Contrary to what most tutorials mention, you do NOT need bridge utilities. You only need them if you want to bridge your virtual adapters with your physical cards. I've shown you a detailed example of this in my Virtualbox networking tutorial. The principle is the same.

Most tutorials also mention the fact that most Wireless network interfaces do not support bridging. This may be the case, but in all my testing, I was able to successfully bridge my Wireless adapters, so keep your hopes high.

VMM (virt-manager) is highly recommended. Likewise, you want all the helper tools, including virt-viewer, virt-install, virt-image, and virt-clone.

Lastly, you can also opt for ubuntu-vm-builder:

apt-get install ubuntu-vm-builder

You will also get a whole bunch of dependencies auto-resolved, so your downloads can take a while.追記On RedHat, use yum install. On SUSE, use zypper install.

Conflict with Virtualbox

Again, contrary to what most tutorials say:you can have both KVM and Virtualbox installed on the same host. You may not get them running both at the same time. In other words, one or the other kernel module needs to be unloaded from memory. But there's no reason to rush ahead. Try, see if it works for you, and if not, only then take corrective actions.

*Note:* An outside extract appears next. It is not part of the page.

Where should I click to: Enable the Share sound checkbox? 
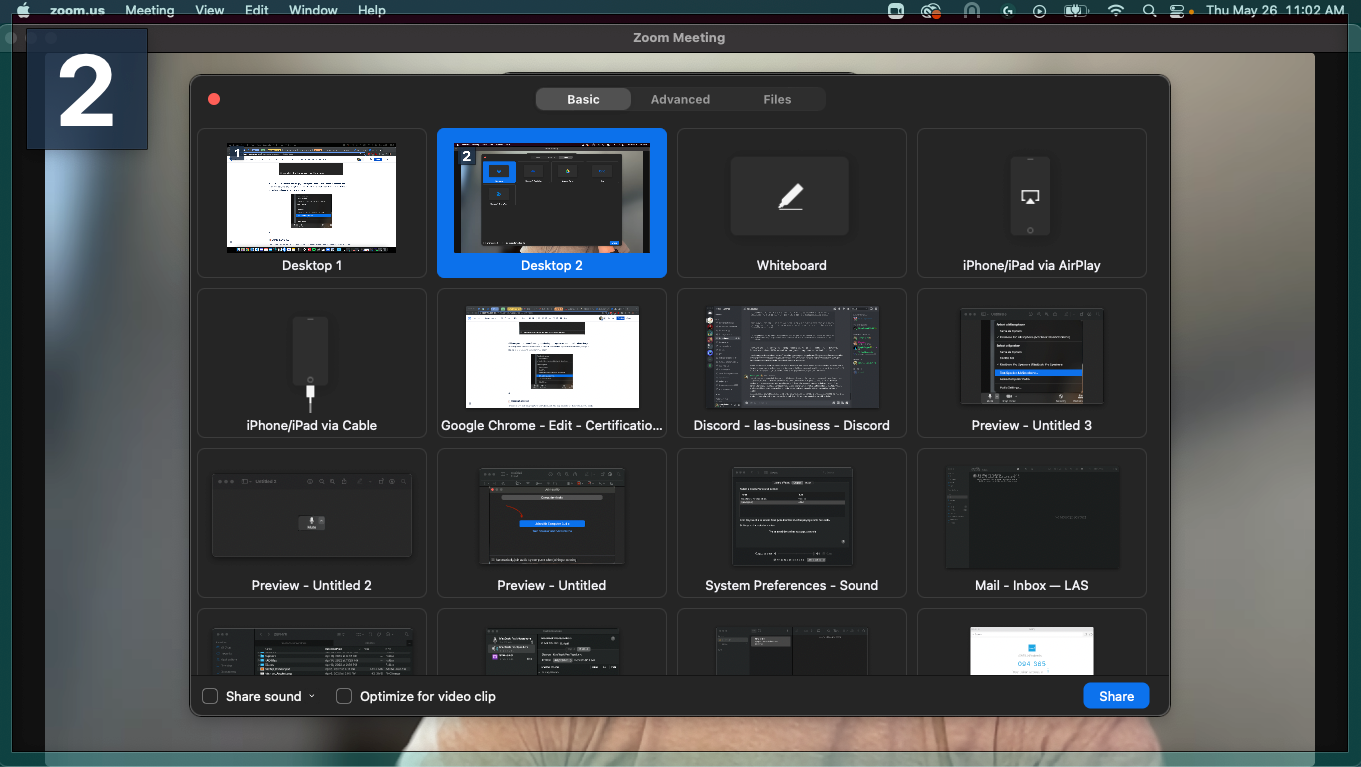[210, 696]
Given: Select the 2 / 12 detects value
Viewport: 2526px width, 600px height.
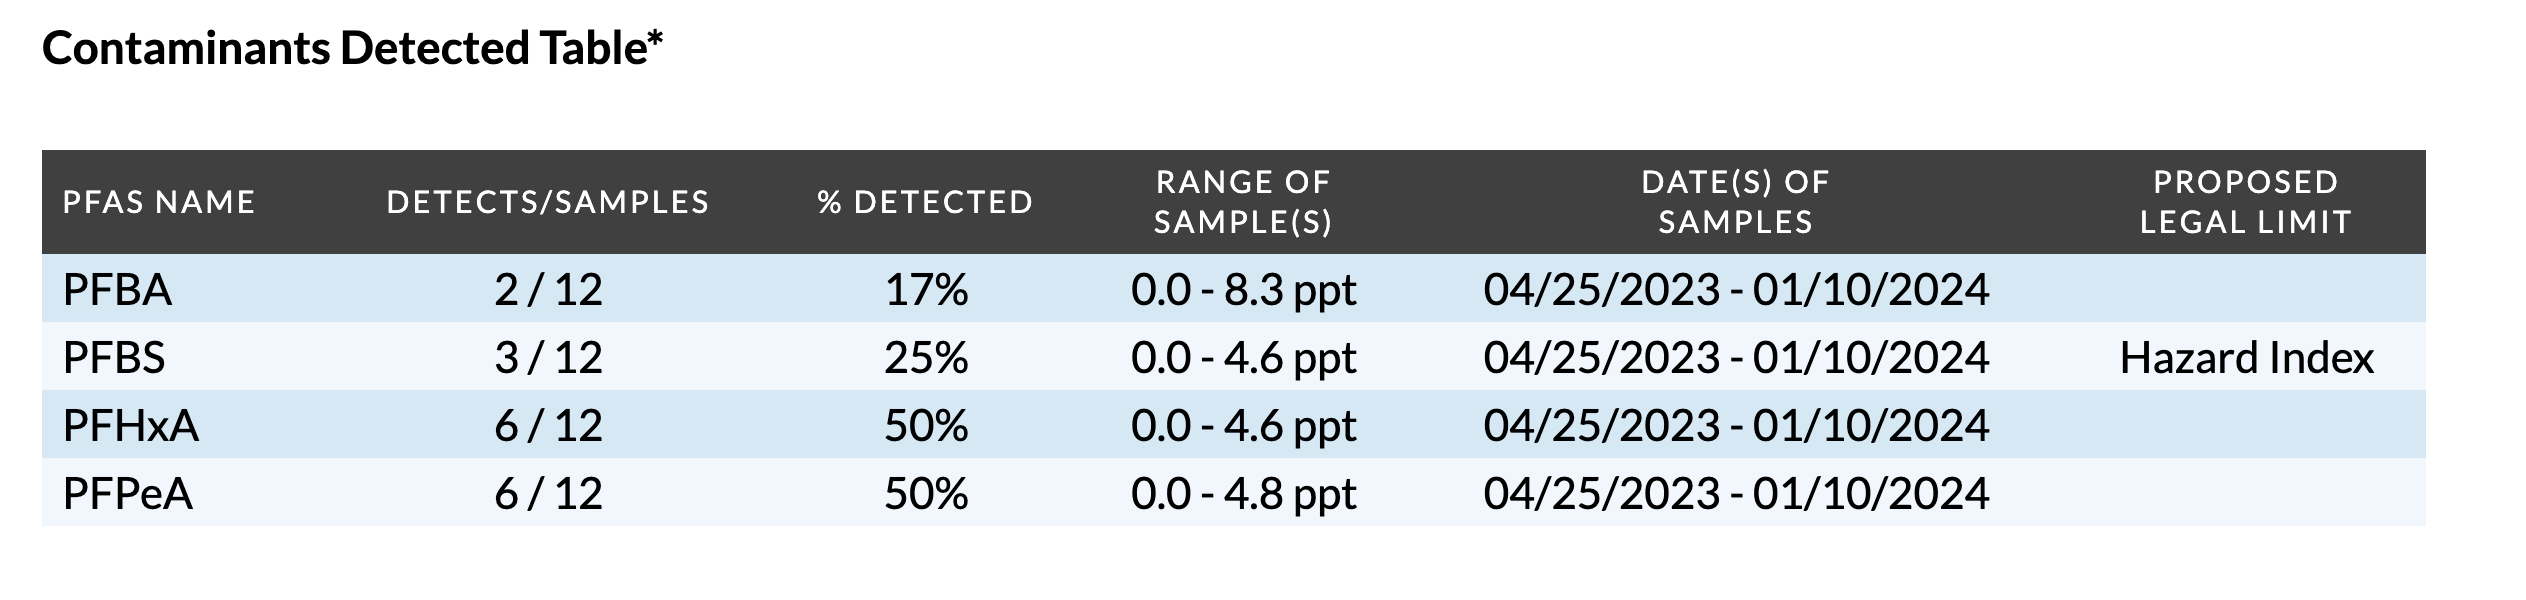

But this can be done in-vivo, so no worries there. You won't need to reboot or anything as drastic as that. I'll show you a separate tutorial that handles this case. In fact, I have both installed and running on the test host.

Using KVM

Now, the really fun part. We will start with the VMM, as it is a GUI tool and this is what most people will and should start with. For all practical purposes, it's very similar to other tools you know, like the VMware console or perhaps Virtualbox.

Virtual Machine Manager (VMM)

Let's take a tour.

The first time you launch the program, it will show two categories, both not connected. These refer to your localhost KVM modules, still not in use. To use, right-click and choose connect.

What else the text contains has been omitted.